その一方で,日本語では明示的に文の主語を著さない.日本語の動詞や形容詞はそれらが表す行動をしている人を通常は暗に含んでいるからだ.だから英語から日本語に文字通りに訳すのは文章を冗長にするし,余計なことばかり書いてあって,しばしば一般の人にはとても理解しがたいものにしてしまう.

個人的には文化的な違いも重要な役割を果たしていると思う.日本語を話すときは,失礼でないように,攻撃的でなく,決めつけないようにしなければいけないし,他人の意見に直接反論してはいけない.日本の人達,そしてアジアの韓国や中国の人達は,彼等の意見が直接会話で否定されることに対してはすぐに立腹する.なぜなら彼等の多くはその意見の否定を個人的な侮辱だと受け取るからだ.だからそのことを私は注意するようにしている.

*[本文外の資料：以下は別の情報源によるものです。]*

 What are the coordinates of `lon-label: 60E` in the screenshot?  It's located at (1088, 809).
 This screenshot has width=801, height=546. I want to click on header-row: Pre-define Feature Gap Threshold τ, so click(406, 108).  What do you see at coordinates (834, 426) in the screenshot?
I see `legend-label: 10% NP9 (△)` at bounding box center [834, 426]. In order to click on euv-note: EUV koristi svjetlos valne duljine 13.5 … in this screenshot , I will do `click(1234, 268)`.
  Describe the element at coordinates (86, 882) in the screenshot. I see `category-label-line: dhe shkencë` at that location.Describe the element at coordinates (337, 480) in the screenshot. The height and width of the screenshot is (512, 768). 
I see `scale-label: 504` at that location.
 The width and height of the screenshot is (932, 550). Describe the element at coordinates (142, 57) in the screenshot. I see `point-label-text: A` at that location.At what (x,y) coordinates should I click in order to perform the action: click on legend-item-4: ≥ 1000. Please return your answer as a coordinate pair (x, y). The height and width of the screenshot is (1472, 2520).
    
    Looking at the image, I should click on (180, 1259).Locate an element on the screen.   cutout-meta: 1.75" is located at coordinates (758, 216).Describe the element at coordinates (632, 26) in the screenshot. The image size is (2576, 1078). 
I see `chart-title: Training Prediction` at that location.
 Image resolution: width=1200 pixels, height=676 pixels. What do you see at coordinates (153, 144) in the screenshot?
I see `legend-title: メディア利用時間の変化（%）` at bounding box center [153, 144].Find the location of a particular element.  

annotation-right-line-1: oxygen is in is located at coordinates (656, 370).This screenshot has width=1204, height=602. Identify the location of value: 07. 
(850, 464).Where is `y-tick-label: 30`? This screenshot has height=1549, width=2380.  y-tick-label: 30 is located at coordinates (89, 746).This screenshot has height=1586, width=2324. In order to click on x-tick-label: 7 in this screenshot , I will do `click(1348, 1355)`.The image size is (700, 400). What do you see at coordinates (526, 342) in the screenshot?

もっともその一方で,日本人の礼儀正しさ,あるいは同意できないときにもそれを直接表現しないことは私には非常に不誠実な態度に見える.たとえそのことが一般的には私を感情的に傷つけることを避けて顔を立てるための行為だとわかってはいても.

これも最近気がついたことだけど,話す主題や話題によって,言語の選択は強く影響を受けると思う.コンピュータのことを私が語る時は,英語の方がずっと楽に感じることがしばしばある.単語の多くは英語で学んでいるし,最近台頭してきた技術については特にそうだ.その一方で,電子回路や,無線技術,物理,電気通信などの話をするときは,日本語で最初に勉強したことが理由で,日本語が最初に浮かんでくることが多い.バイリンガルあるいは多言語で技術的な話題について述べるための能力を維持するには,話したり書いたりするそれぞれの言語で大量の語彙を維持する必要がある.

そんなことを考えつつ,私は10歳の時に日本に帰ってきてから30年以上の間ひとりぼっちでここまで述べてきたような困難と戦ってきた.もし早くからバイリンガリズムの専門家に相談することができていたら,こんなに長い時間をかけてこの問題に向かいあわなければならなくなることもなかったと思う.(私の両親はバイリンガルではなく,もちろんこの問題について彼等に落ち度はない.)

この話題も,私にとっては言語の「並行処理」の問題であり,いまだに解決できない「混沌」とした自分の意識世界の話である.そういう意味では「並行と混沌」の話なのだ.